CLEVELAND -- A string of violent crimes involving Cleveland youth in recent weeks prompted several community leaders to come together Saturday to talk about ways to keep local youth on the right track.
The event was organized by the Re-entry Alumni Association and Right Track Youth Achievement and held at the historic Greater Friendship Baptist Church.
The group is trying to have a positive impact. They admit there aren't any easy answers,but that isn't stopping them from trying at all.
Three days ago, a 16-year-old boy was shot multiple times and died on Cleveland's west side. This, just one example of recent deadly violence in Cleveland neighborhoods.
Saturday afternoon community leaders from local churches, the court system and former inmates held a discussion on youth violence. They talked about ways to steer youth away from gangs, drugs and violence.

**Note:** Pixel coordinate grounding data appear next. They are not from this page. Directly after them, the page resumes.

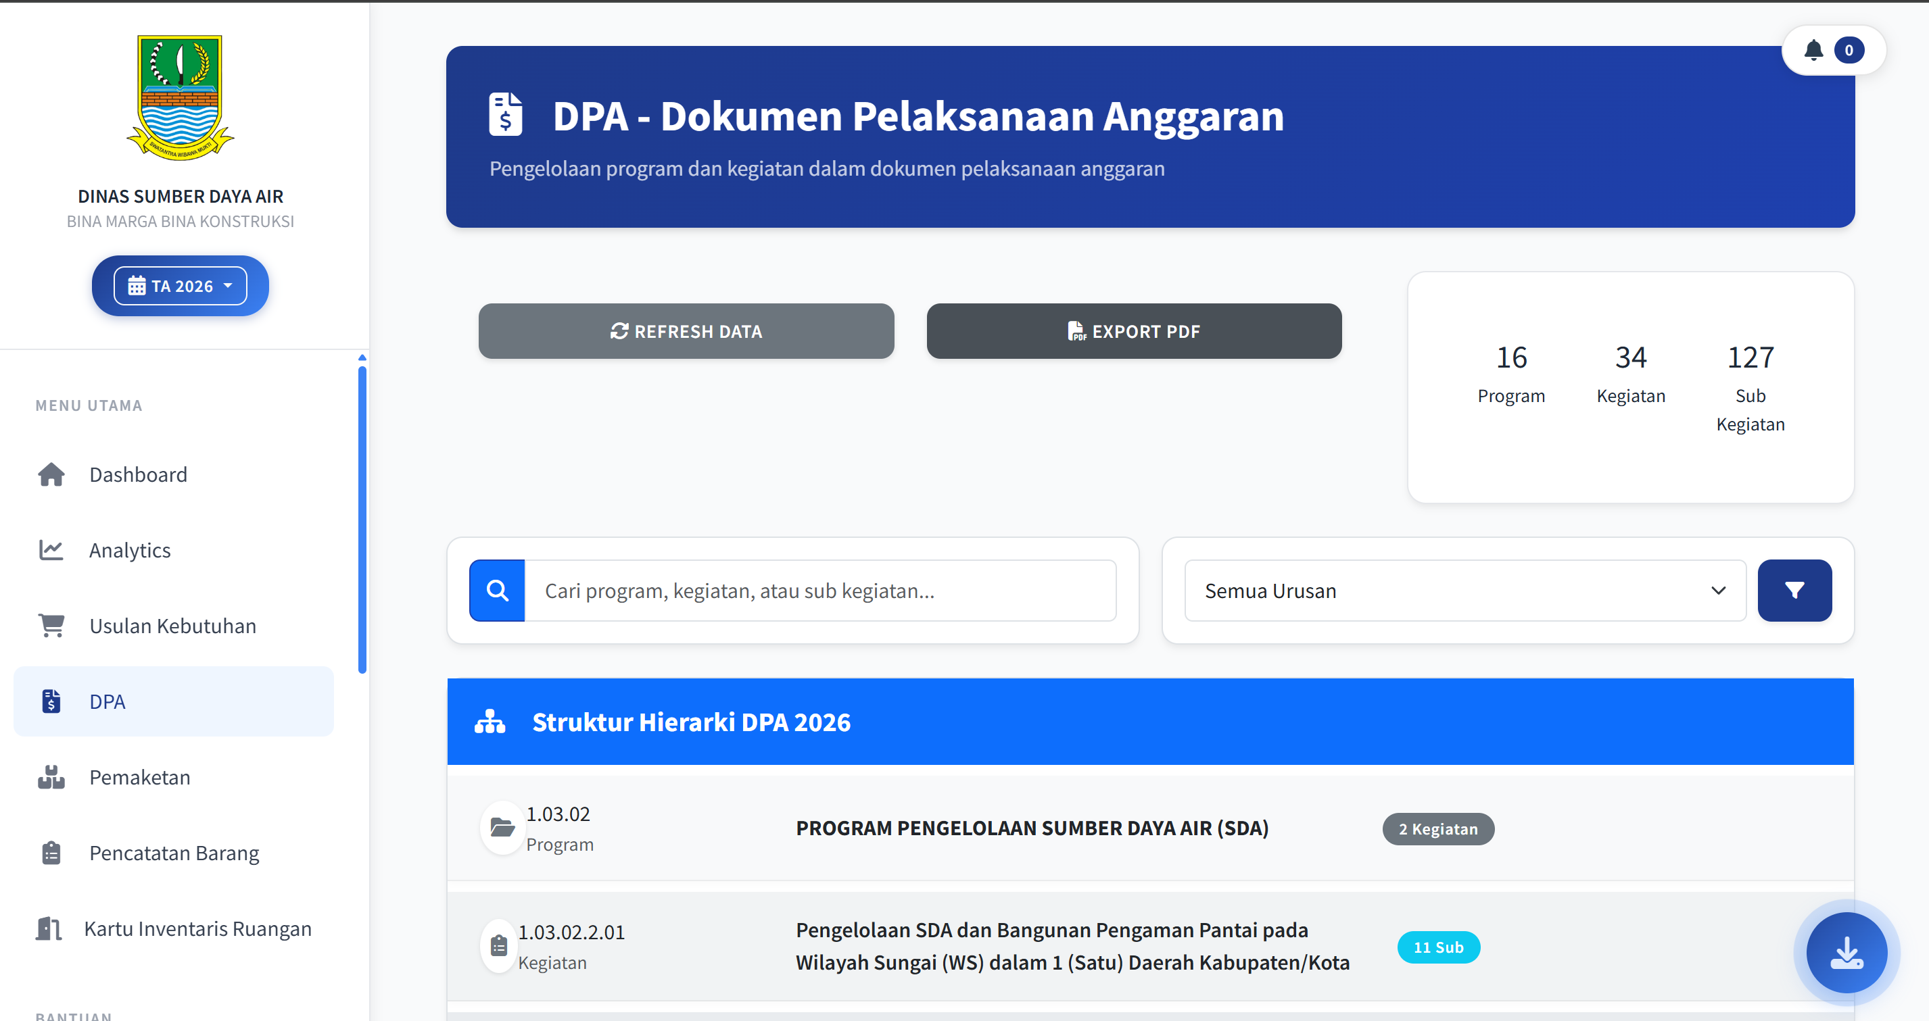
Task: Expand kegiatan via the 11 Sub badge
Action: (x=1439, y=946)
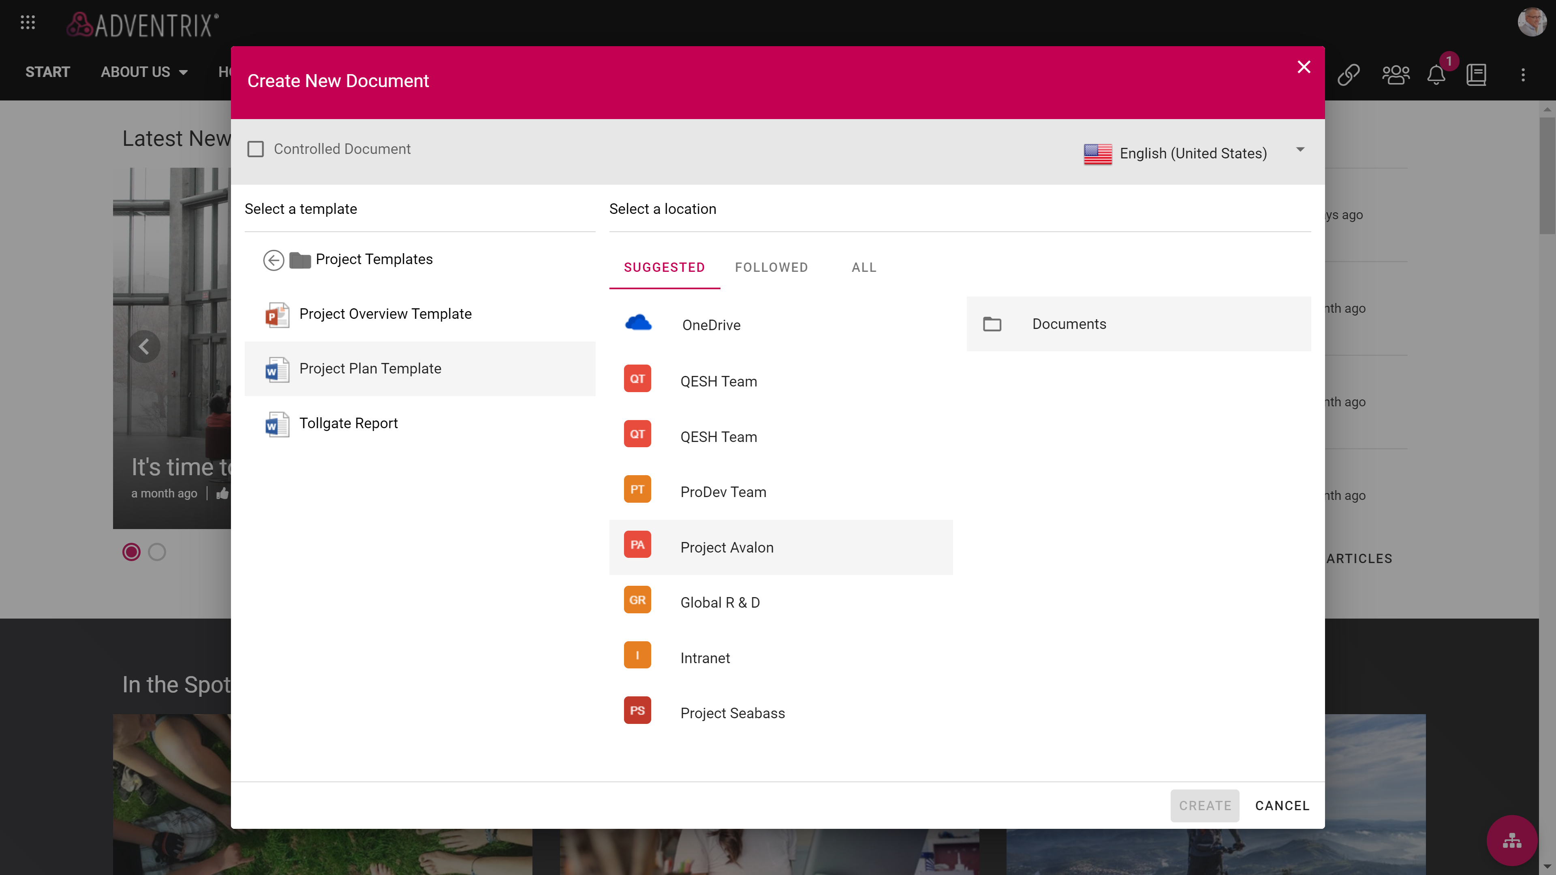This screenshot has height=875, width=1556.
Task: Select the first carousel dot indicator
Action: pos(131,552)
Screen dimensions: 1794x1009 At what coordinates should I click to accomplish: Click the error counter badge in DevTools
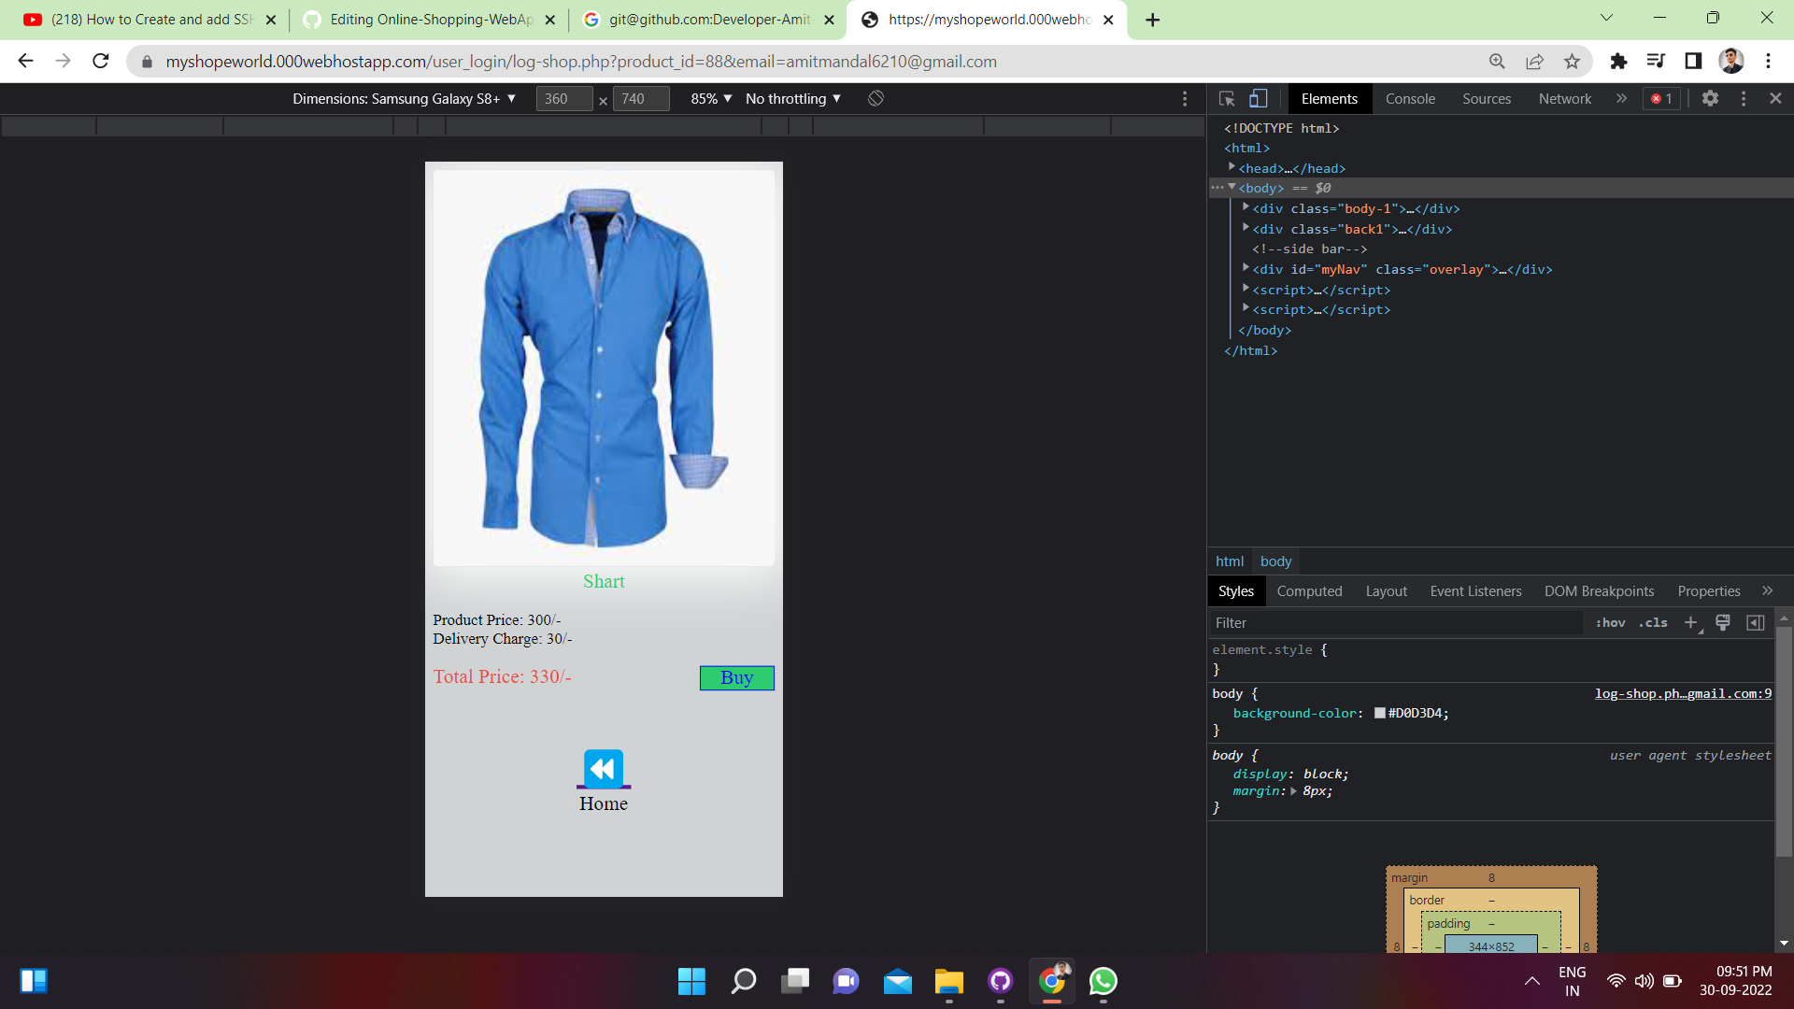pos(1661,98)
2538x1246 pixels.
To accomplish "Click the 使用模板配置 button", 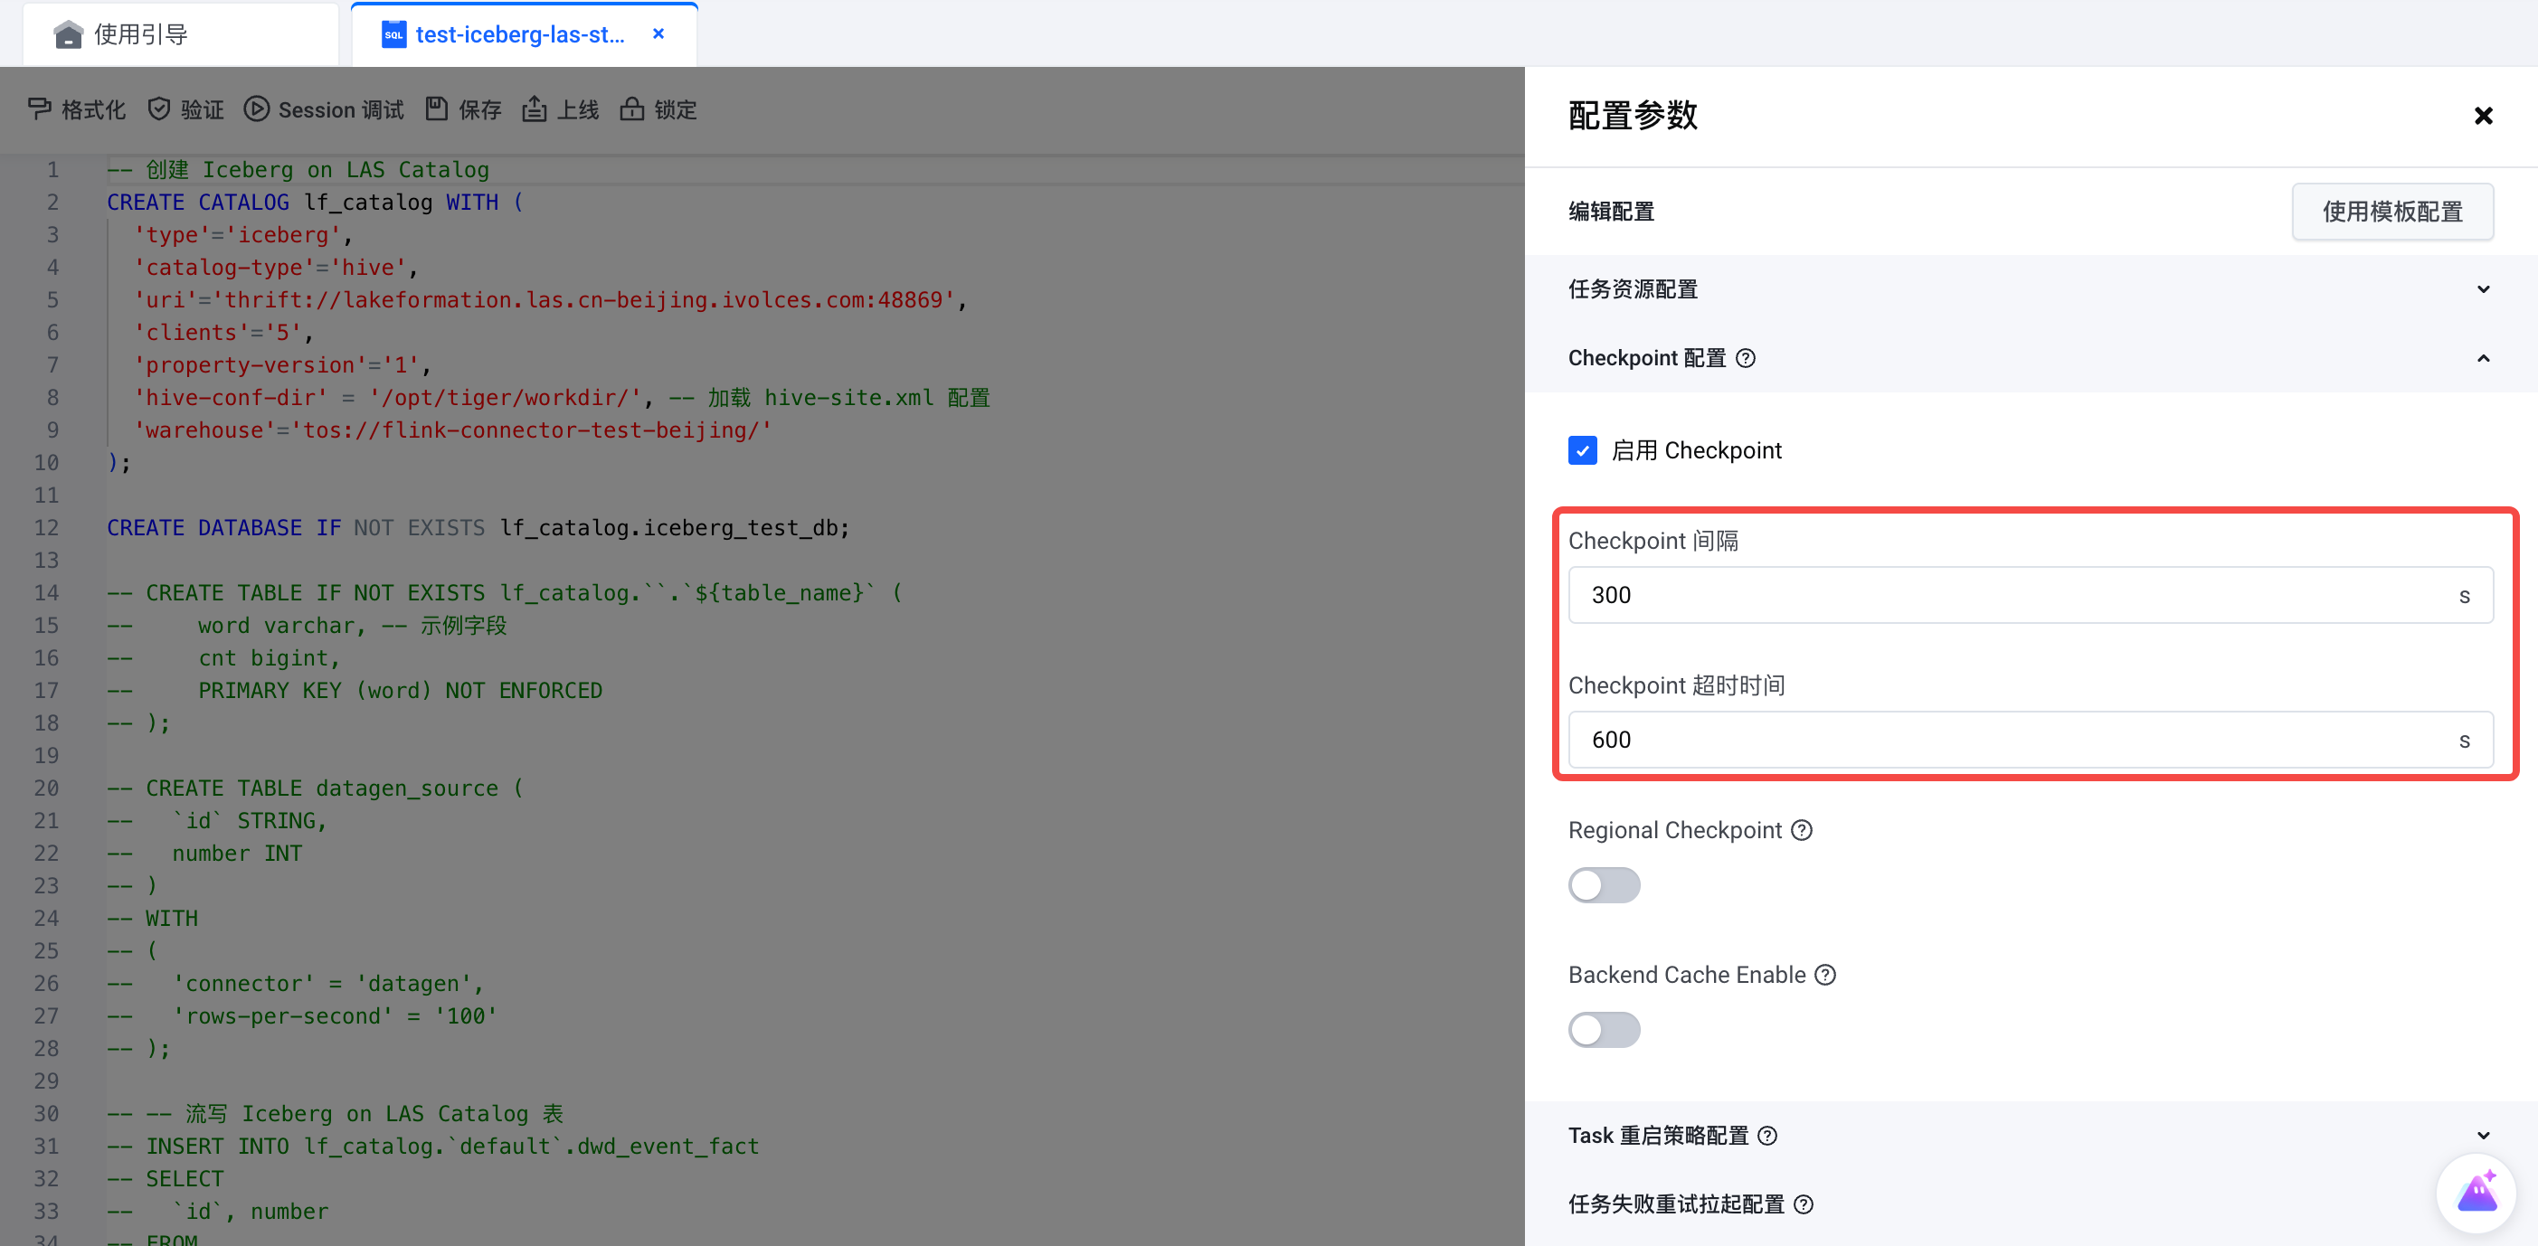I will click(x=2392, y=212).
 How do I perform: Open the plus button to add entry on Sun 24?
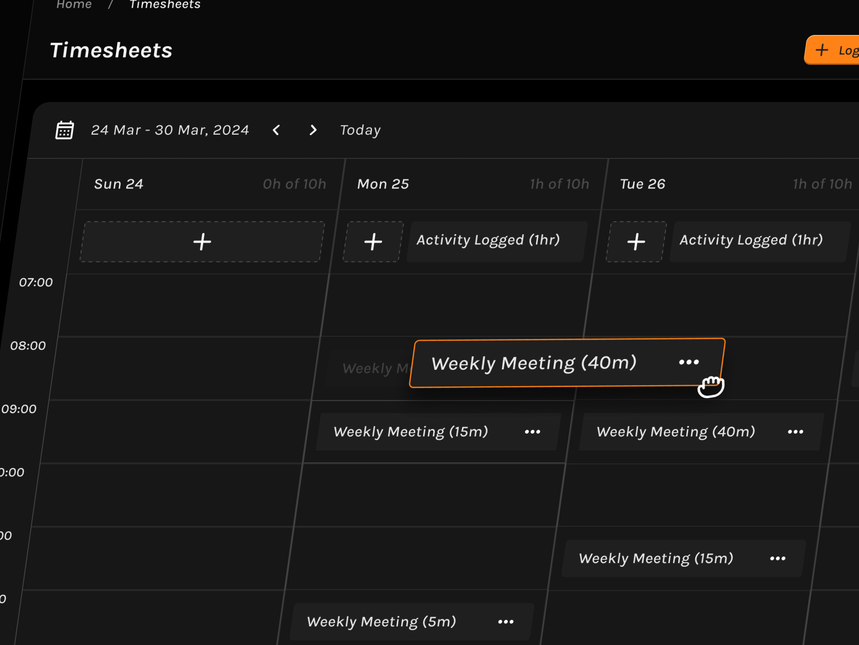pyautogui.click(x=202, y=241)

Guest speakers stressed that an impactful message of peace has to reach youth by the age of 16 for it to be effective.
Speakers said young people must find ways to stay busy. They can do this by taking advantage of local recreation centers, the boys and girls club and similar places.
"We just want to show that there are some different choices they can make and maybe if we all sit down, maybe we can help figure out some of the reasons people are doing some of the things that they're doing, and maybe we can prevent the next person or next generation from doing it," said Seti Richardson with the Re-entry Alumni Association.
Those on the panel said Cleveland's youth need to know that the pattern of violence, even by their own relatives, can stop with them.
"The main thing is you have a choice and just because you're father does it, because your uncle does it, because your brother does it, doesn't mean you have to do it. You have the choice to do what you want to do," said James Robinson with Re-entry Alumni Association.
A man attending the panel, Jimmy Harris, spent time in prison as a youth. Now, he's involved in keeping youth busy.
He says the key to a peaceful and meaningful life is finding engaging activities you like.
"I teach training and boxing and I teach music. Any of us can help a young person. I'm there for them," Harris said.